Polydiacetylene‐Crosslinked Oligosiloxanes for Dual‐Mode Temperature Sensing

Abstract

AbstractPolydiacetylenes (PDAs) are versatile smart materials due to their unique optoelectronic properties and sensitivity to environmental changes such as temperature, pH, and pressure, leading to distinct color transitions. Despite advantageous features, the limited solubility and challenging processing of PDAs often restrict their application in sensor manufacturing. Addressing the limitations of PDAs, this work combines PDAs with oligosiloxanes to create a material exhibiting good solubility in common organic solvents, facilitating the formation of thin films through solution deposition.
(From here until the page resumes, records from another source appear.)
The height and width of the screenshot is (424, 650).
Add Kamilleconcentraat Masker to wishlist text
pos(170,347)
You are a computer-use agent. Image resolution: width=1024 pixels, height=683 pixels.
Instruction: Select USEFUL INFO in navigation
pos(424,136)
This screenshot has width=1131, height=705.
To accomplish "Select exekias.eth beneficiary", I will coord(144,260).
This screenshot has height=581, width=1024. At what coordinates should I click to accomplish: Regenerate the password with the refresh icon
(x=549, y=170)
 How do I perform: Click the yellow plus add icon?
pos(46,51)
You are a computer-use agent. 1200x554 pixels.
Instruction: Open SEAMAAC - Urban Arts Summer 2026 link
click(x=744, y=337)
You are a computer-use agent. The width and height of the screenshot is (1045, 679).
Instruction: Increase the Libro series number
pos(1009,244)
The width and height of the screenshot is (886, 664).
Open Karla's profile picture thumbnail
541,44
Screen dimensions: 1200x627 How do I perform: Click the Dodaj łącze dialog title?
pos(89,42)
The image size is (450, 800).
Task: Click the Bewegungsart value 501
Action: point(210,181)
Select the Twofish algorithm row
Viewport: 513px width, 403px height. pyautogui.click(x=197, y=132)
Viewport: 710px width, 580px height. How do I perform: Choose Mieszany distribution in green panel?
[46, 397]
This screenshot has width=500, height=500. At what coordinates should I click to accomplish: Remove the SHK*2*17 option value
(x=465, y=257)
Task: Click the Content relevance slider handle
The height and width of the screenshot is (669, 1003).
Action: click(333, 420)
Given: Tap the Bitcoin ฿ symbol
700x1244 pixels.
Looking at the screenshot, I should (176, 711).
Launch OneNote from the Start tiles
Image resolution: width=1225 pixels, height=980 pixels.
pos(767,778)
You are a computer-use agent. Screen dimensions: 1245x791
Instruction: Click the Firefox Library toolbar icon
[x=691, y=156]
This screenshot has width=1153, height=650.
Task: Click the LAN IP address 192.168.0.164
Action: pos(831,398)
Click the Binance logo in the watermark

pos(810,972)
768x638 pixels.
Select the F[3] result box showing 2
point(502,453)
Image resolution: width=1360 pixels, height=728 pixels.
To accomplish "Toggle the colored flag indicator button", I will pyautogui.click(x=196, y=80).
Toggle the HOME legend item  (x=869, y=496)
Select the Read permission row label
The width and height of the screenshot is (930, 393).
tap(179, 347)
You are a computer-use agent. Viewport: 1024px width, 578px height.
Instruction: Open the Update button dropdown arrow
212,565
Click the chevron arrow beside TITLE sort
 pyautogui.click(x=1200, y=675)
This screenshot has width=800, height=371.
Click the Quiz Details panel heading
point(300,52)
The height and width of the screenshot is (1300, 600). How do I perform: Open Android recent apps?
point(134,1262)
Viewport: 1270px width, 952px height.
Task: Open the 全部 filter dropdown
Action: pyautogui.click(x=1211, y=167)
A meticulous characterization strategy is used, including Raman spectroscopy, optical spectroscopy, and differential scanning calorimetry, to explore the thermochromic and electronic properties of the new crosslinked materials for the fabrication of optical‐electronic temperature sensors. The synthesized material displayed reversible thermochromism from 25 to 47 °C and a nonreversible transition beyond this temperature range. Dual‐mode capacitive temperature sensors fabricated from the new materials exhibited sensitivity (0.1 pF/°C) in the 25–80 °C range. The hybrid sensing mechanism developed enhances accuracy and reliability by monitoring temperature changes through both colorimetric shifts and capacitance variation. The development of new PDA‐crosslinked oligosiloxane not only marks an advancement in smart material technology but also opens new possibilities for diverse sensor applications.